И уже никакая Академия гражданской авиации меня больше не интересовала. Я свой выбор сделал.

Правда, родители это поняли не сразу. К ним пришел мой тренер и говорит: «Есть конкретное предложение. Володя как спортсмен может практически без экзаменов поступить в институт».

Они, конечно, обрадовались и стали меня уговаривать. Тренер вообще не мог понять, почему я сопротивляюсь. «Стопроцентное поступление! В ту же Академию гражданской авиации, — говорил он родителям. — А если он провалится в университет, то пойдет в армию».

Ситуация у меня оказалась сложной. Отец очень властный человек был. Но я просто намертво стоял на своем. Сказал, что решил окончательно.

Потом к ним еще один мой тренер подключился, из общества «Труд», тот самый Леонид Ионович. Хитрый мужик. «Ну что, — говорит, — поступаешь?» Я говорю: «Да».

Он: «Куда?» Хотя, конечно, все знал. Я говорю: «В университет». Он: «Это хорошо, молодец, а на какой факультет?» Я говорю: «На юридический». Он как заорет: «Что, людей ловить? Ты что? Ты же ментом будешь, ты понял?» Я обиделся: «Я ментом не буду!» То есть он целый театр устроил.

Год они меня душили ежедневно. Что вообще-то усилило мое желание поступить на юридический. А почему именно юридический, я сейчас объясню.

Чтобы узнать, как становятся разведчиками, я где-то в начале 9-го класса сходил в приемную Управления КГБ. Ко мне вышел какой-то дядя. Как ни странно, выслушал меня. «Хочу, — говорю, — у вас работать». — «Отрадно, но есть несколько моментов». — «Каких?» — «Во-первых, — говорит, — мы инициативников не берем. Во-вторых, к нам можно попасть только после армии или какого-нибудь гражданского вуза».

Я, естественно, поинтересовался: «После какого вуза?» Он говорит: «После любого!» Он, видно, уже хотел от меня отвязаться. А я говорю: «А предпочтительнее какой?» — «Юридический!» — «Понял».

И с этого момента начал готовиться на юрфак Ленинградского университета. И уже никто не мог меня остановить.

Но армией родители и тренеры еще долго меня пугали. Они не понимали, что и армия меня вполне устраивала.
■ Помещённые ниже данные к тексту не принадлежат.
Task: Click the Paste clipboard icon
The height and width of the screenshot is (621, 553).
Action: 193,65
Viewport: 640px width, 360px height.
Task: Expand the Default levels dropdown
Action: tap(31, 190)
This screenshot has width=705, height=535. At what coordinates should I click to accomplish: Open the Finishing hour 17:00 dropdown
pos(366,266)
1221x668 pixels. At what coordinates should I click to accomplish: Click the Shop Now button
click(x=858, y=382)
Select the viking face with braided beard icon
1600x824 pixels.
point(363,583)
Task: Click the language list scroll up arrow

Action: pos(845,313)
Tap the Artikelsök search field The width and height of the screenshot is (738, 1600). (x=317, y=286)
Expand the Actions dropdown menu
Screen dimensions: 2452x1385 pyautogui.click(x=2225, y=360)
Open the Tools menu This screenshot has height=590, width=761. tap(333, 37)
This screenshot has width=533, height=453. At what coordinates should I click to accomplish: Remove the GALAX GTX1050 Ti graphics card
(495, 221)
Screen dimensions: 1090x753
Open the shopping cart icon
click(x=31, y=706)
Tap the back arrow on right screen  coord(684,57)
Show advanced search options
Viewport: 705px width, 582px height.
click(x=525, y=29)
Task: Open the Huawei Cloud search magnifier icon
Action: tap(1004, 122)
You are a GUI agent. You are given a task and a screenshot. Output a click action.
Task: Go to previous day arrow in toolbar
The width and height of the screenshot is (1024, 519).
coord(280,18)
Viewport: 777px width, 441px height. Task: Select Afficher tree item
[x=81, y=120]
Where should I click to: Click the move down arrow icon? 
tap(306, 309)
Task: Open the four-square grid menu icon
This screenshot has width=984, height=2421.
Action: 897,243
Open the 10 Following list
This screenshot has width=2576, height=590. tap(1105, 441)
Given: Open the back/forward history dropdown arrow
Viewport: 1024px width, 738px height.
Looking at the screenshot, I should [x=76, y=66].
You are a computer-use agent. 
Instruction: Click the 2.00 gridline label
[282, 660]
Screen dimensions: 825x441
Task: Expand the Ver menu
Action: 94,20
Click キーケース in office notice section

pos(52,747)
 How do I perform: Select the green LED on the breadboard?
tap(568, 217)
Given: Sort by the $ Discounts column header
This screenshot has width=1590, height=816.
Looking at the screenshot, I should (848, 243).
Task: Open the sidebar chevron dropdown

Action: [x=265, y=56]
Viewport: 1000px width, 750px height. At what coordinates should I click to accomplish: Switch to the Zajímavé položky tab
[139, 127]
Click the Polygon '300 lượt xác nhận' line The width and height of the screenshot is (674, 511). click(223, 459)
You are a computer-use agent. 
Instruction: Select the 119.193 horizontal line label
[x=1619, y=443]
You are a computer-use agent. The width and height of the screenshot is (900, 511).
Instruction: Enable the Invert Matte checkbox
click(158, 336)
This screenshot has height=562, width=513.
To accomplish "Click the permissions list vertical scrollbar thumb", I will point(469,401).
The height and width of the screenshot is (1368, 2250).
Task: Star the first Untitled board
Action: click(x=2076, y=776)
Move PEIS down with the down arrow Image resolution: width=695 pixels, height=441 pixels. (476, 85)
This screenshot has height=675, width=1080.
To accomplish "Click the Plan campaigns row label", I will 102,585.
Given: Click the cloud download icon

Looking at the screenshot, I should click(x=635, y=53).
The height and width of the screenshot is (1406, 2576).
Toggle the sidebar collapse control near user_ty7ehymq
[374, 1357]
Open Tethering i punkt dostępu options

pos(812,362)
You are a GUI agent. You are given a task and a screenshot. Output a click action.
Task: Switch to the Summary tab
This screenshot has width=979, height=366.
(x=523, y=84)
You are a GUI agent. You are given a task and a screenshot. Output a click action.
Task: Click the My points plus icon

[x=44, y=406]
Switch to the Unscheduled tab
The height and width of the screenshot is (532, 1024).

Конечно, это удлиняло немного, усложняло мою историю, но не уводило в сторону от курса.

Однако тренеры, между прочим, были фантастически изобретательны. Когда я ходил на подготовительные курсы в университет, то узнал, что составляют списки спортсменов, которым дается преимущество при поступлении. Я точно знал, что меня в этом списке нет. Но когда поступил на юрфак и уже начал учиться, преподаватель физкультуры заставлял меня перейти в «Буревестник». Я его спрашиваю: «Это с чего вдруг я должен переходить?» Он: «Мы тебе помогали поступить, так что будь добр…» А я чувствую, что-то не то.

Вот он мне раз это сказал, два, потом у нас уже до конфликта дело дошло. И тогда я пошел к декану. Пришел и прямо говорю: «Меня заставляют переходить в „Буревестник“. Я считаю, что не должен этого делать». А декан, профессор Алексеев — хороший был, добродушный человек — спрашивает: «А почему заставляют-то?» Я ему: «Потому что говорят, якобы помогли мне, как спортсмену, поступить, и поэтому я теперь обязан выступать за „Буревестник“».

Он говорит: «Да? Не может быть! У нас все поступают на равных условиях, по знаниям, а не по спискам. Впрочем, подожди». И при мне достал из стола какой-то список, заглянул в него, спросил, как моя фамилия. Я ему ответил, а он: «Нет тебя в списке, так что можешь смело посылать все подобные предложения». Что я и сделал.